◆ THE REQUEST ◆
Resume the cabinet construction forum thread below, writing on from its last line.

◆ DOCUMENT EXCERPT ◆
##############################
# Cabinet general construction



## JimInFL (Jul 1, 2011)

First post here. Just looking to stir thoughts in like minded folks.

I've been pretty fixed in my ways about carcass construction. 3/4 birch ply, butt joints, and glue. Backs rabbeted in. Never have had any problems. One of the nice things, is that setting up to cut the floors, you can use the same stock from those cuts for all your hang rails and stretchers at the same time. Something comforting about knowing all these pieces are exactly the same width during assembly - 1 less variable, saw setup, etc.

Now I'm about to try some pre-finished (don't like finishing insides). Assuming I don't want to experiment using different glues, I'll need to rabbit the sides for the floors. Not a big deal - my stretchers can still be cut as before, as they will sit in the rabbets. But what about the hang rails ? Now I have to measure and cut them for the inside dimension. Something about that bugs me.

Yea I know - no big deal - in fact almost trivial. Sounds like I'm lazy. But even though I don't do this for a living, I still find a lot of enjoyment in efficiency in building - minimizing setups, cutting parts in a very 'production shop' kind of way. Just the way my mind works.

So, I guess the question I pose, is what to do with the hang rails without using a separate setup/operation. One example would be to cut the back rabbet 3/4 deeper and move the rail outside the back. Not acceptable though - not giving up 3/4" of cabinet just for efficiency in building.

Thoughts ?

Jim In FL


----------



## cabinetman (Jul 5, 2007)
##############################
◆ INFORMATION SUPPLIED ◆
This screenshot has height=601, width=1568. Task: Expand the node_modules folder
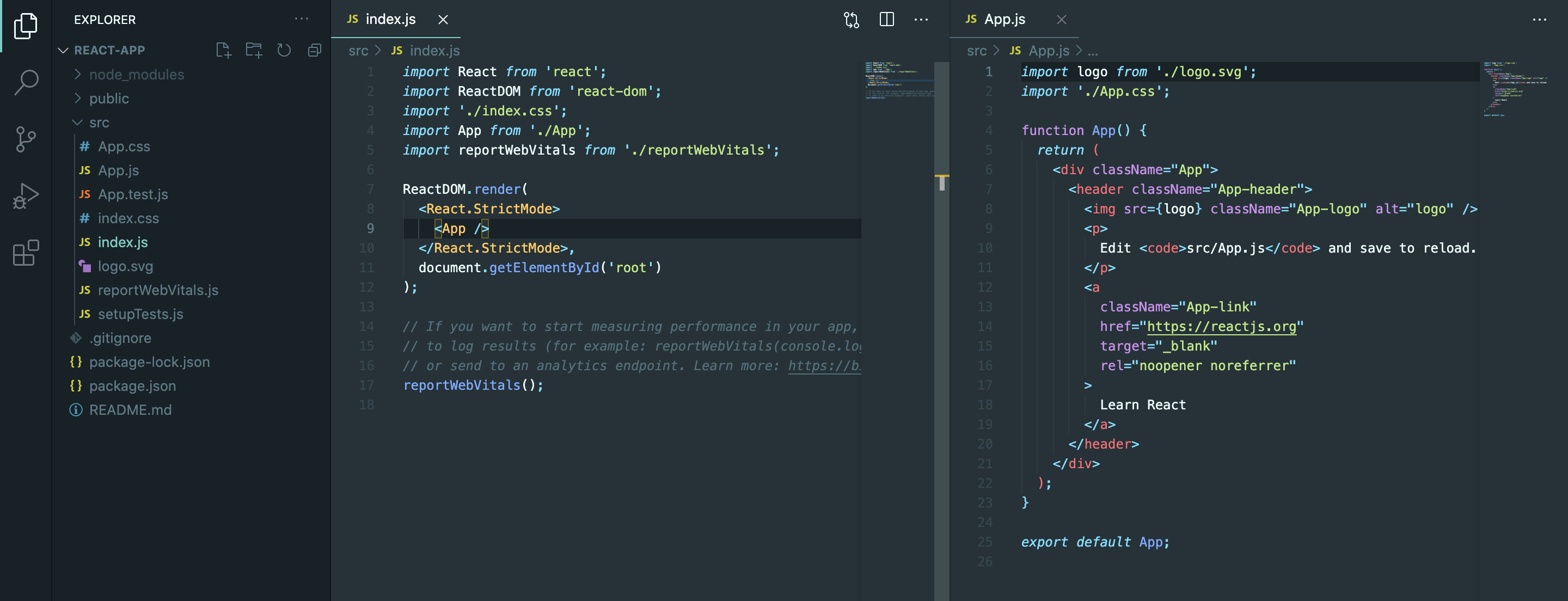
##############################
◆ TASK RESPONSE ◆
JimInFL said:


> So, I guess the question I pose, is what to do with the hang rails without using a separate setup/operation. One example would be to cut the back rabbet 3/4 deeper and move the rail outside the back. Not acceptable though - not giving up 3/4" of cabinet just for efficiency in building.
> 
> Thoughts ?
> 
> Jim In FL


Since you didn't specify wall or base cabinets there are differences. Since you don't want to give up interior space, rabbet the top to the ends of a wall cabinet to accept the top of the cabinet. The back edges (all 4) get rabbeted to accept a 1/4" back. On the inside, mount the hang rail (side to side), and screw down through the top of the cabinet.

Or, rabbet the back of the cabinet to accept 1/2" ply (in a species to match the interior), and mount the cabinet to the wall through the 1/2" back.

For base cabinets, I rabbet the top edges of the ends, and mount a 3/4x 2.5" as a stretcher, and then under it, a 3/4"x 2.5" as a hang rail. That top rail and hang rail can be made up as a together piece. I make them up in 8' sections.












 







.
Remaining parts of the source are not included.